The NADPH oxidase NOX2 mediates loss of parvalbumin interneurons in traumatic brain injury: human autoptic immunohistochemical evidence

Pharmacological interventions for traumatic brain injury (TBI) are limited. Together with parvalbumin (PV) loss, increased production of reactive oxygen species (ROS) by the NADPH oxidase NOX enzymes represents a key step in TBI. Here, we investigated the contribution of NOX2-derived oxidative stress to the loss of PV immunoreactivity associated to TBI, performing immunohistochemistry for NOX2, 8-hydroxy-2′-deoxyguanosine (8OHdG) and PV on post mortem brain samples of subjects died following TBI, subjects died from spontaneous intracerebral hemorrhage (SICH) and controls (CTRL).
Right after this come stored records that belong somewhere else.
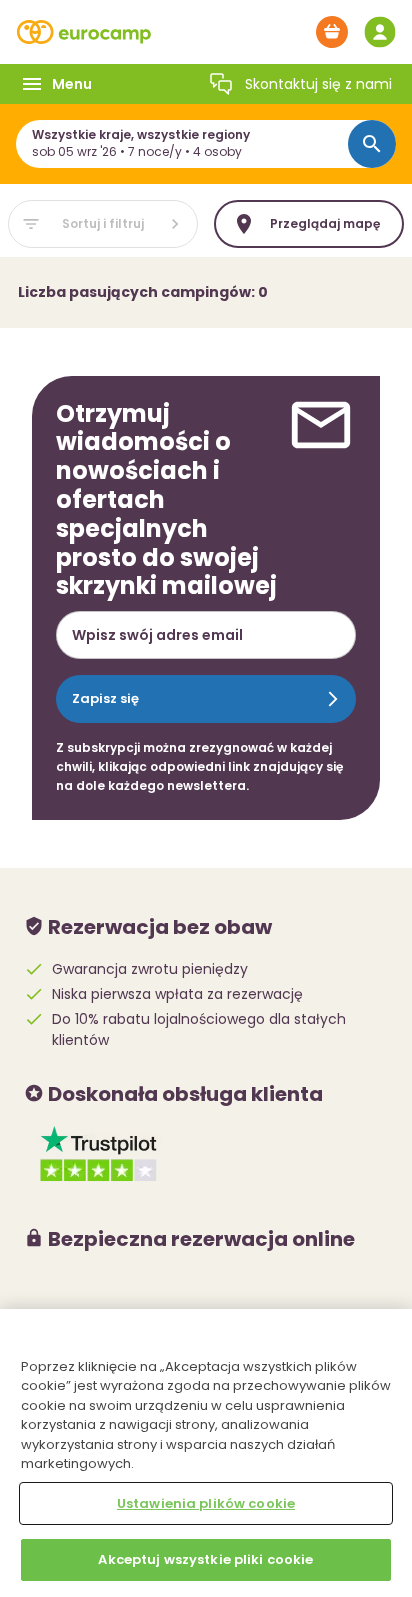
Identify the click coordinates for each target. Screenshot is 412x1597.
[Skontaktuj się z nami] (221, 84)
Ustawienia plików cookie (206, 1503)
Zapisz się (105, 698)
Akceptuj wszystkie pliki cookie (205, 1559)
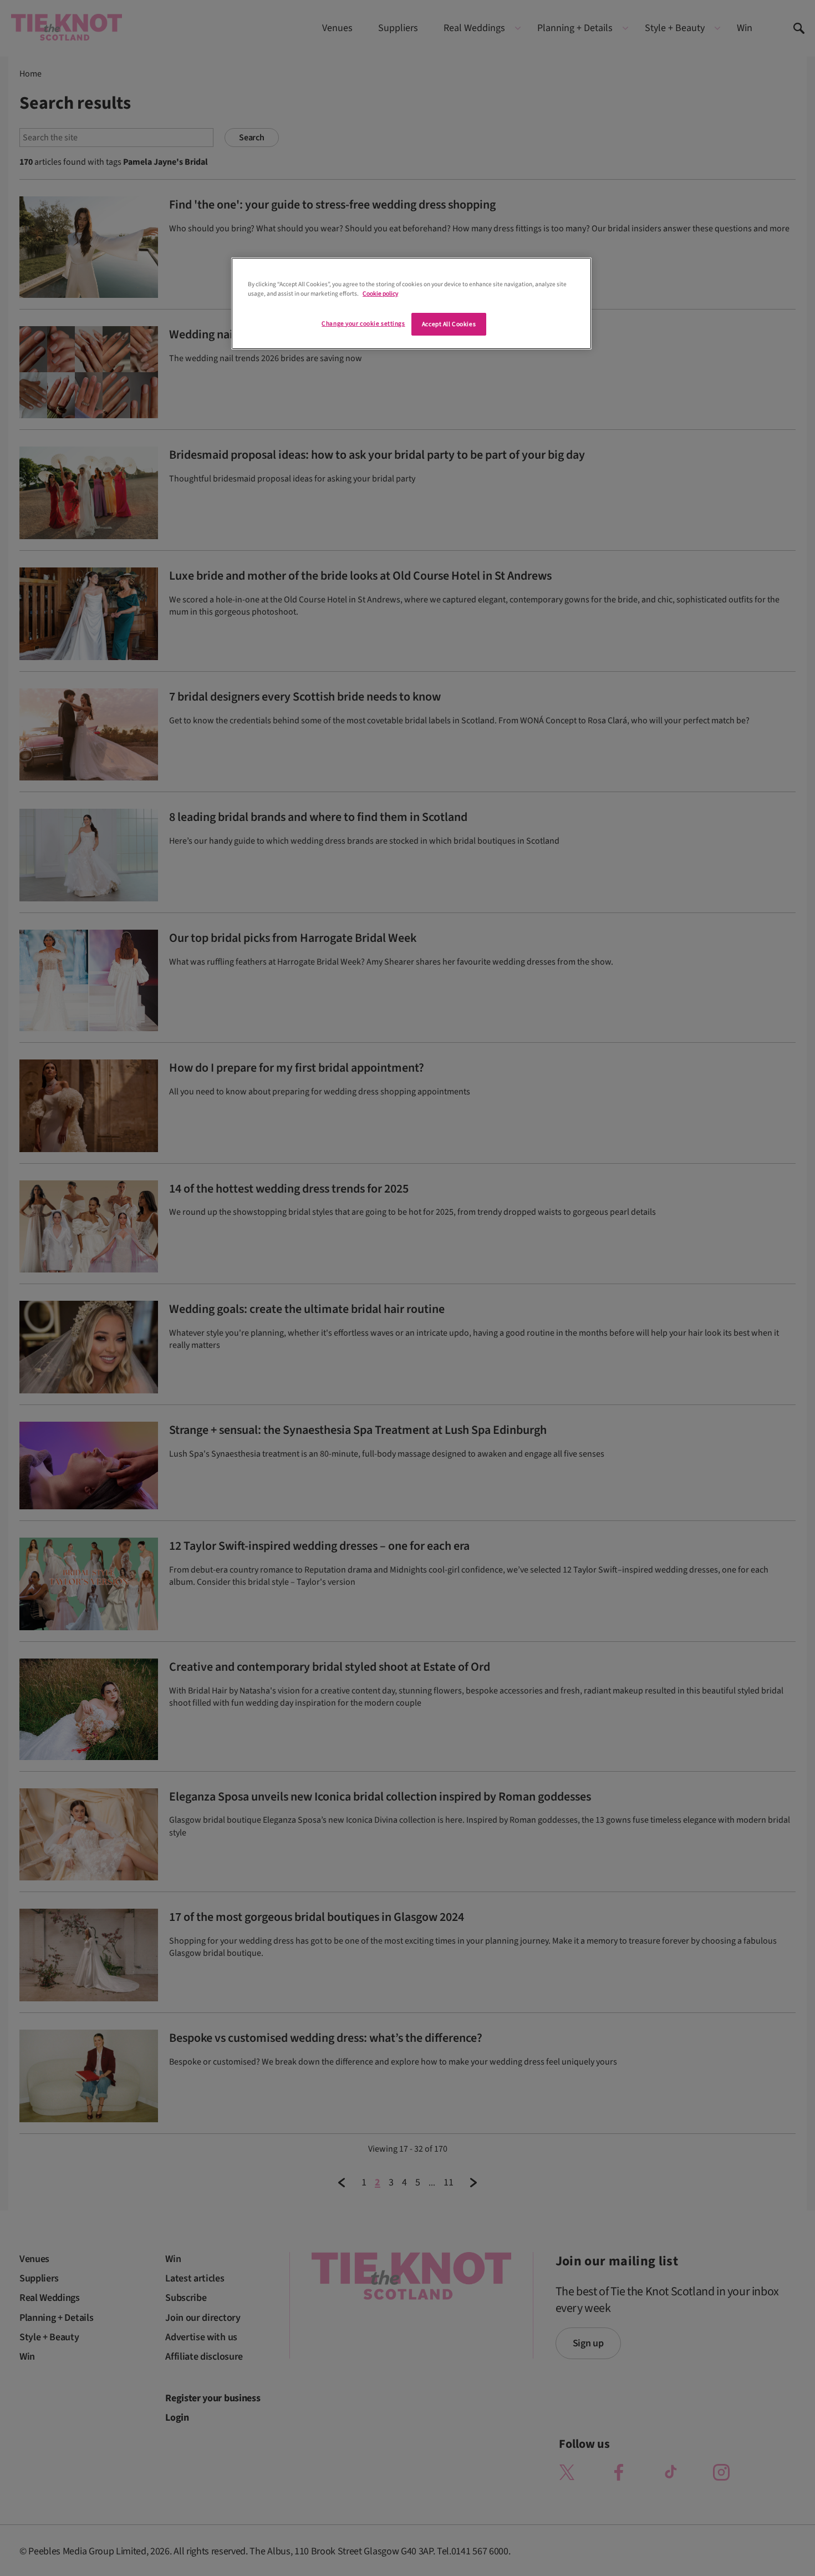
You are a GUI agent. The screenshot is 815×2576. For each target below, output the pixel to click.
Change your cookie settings (363, 323)
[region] (411, 303)
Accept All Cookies (449, 324)
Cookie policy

We detected an increased NOX2 expression and 8OHdG immunoreactivity in subjects died from TBI with respect to CTRL and SICH. NOX2 increase was mainly observed in GABAergic PV-positive interneurons, with a minor presence in microglia. No significant differences in other NADPH oxidase isoforms (NOX1 and NOX4) were detected among experimental groups. NOX2-derived oxidative stress elevation appeared a specific TBI-induced phenomenon, as no alterations in the nitrosative pathway were detected. Our results suggest that NOX2-derived oxidative stress might play a crucial role in the TBI-induced loss of PV-positive interneurons.